Claudia Juon has completed the school-based part of her training. For the Federal VET Diploma she now needs the “individual practical project” (individuelle praktische Arbeit, IPA), while completion of the Federal Vocational Baccalaureate requires an “interdisciplinary project” (interdisziplinäre Projektarbeit). Claudia Juon will tackle both projects during her traineeship, she even has company time available for this, two weeks for each project according to the traineeship contract. This contract also contains information on holidays and the wage, which is generally at the level of a learner in the fourth apprenticeship year. It has to be checked by the IT school and must be approved by the cantonal VET office.

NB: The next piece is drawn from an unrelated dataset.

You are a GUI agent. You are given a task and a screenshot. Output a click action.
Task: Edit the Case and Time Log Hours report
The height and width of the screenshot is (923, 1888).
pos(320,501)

Claudia Juon had to find her traineeship herself, but this was easy for her – “an advantage of being a woman,” she says, smiling. If the search is going slowly, the head of department at the IT school in Frauenfeld, Walter Schnyder, helps out. He says that around half of the traineeship positions are at companies which do not offer dual-track training places. The only requirement for the training is that a programmer has to be part of the team at the company. Until around five years ago, this led to a loss of quality, as Walter Schnyder admits: “At the time, we were glad about every company that offered a traineeship position.” Today, the learners can usually choose between several options.

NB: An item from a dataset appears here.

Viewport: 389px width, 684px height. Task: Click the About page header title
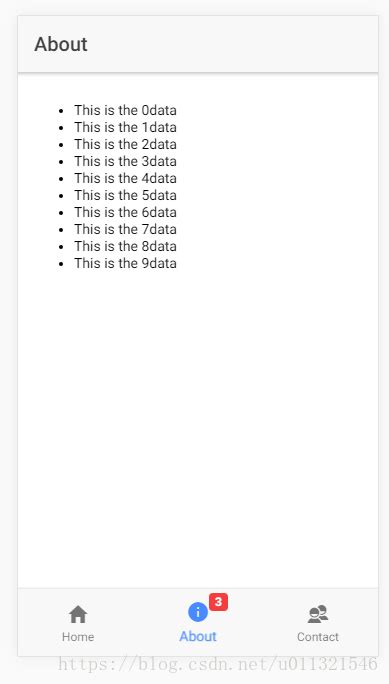(61, 44)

Claudia Juon has been working at Bühler for a month, supervised by one of the practical trainers who are also responsible for the learners in a dual-track VET programme at the company. At the moment, she is using instructions to install the PCs of external clients, which she then checks and makes ready for delivery. She also helps with the migration of old data to a new version of the department’s project database; she is writing small programs for this, too. And finally she reads the IT books which her specialist supervisor recommends. “For all of this work there is no training plan,” explains Walter Schnyder, “but the companies have to provide evidence that the learners have the opportunity to program during a large part of the traineeship – and are therefore given the foundations for the individual practical project.”
From the perspective of the company Bühler, 42 traineeship weeks is rather short to achieve the training goals, become integrated in the team and become familiar with the company and its culture. Which is why it favours the dual-track training form. Claudia Juon herself would, nevertheless, choose the IT school again. She thinks attending school and subsequently joining the company makes sense and she considers the two of equal value. Laughing, she admits that the twelve weeks of holidays during IT school proved to be no disadvantage.
Public trade schools are full-time vocational schools which provide entire VET programmes, i.e. both work-based training and classroom instruction. They offer classrooms and workshops and can, therefore, teach theory and practice seamlessly. The public trade schools are largely financed by public funds. Many of them make products which are sold on the market and whose proceeds cover a small part of the costs. In the Federal Vocational and Professional Education and Training Act, they are counted among the “school-based VET programmes” (cf. Chapter 1.4, p. 32).
Back in the 18th and 19th century, municipalities, associations and also the state founded publicly organised trade schools which guaranteed complete training, in particular in the watchmaking industry (Fallet & Simonin, 2010).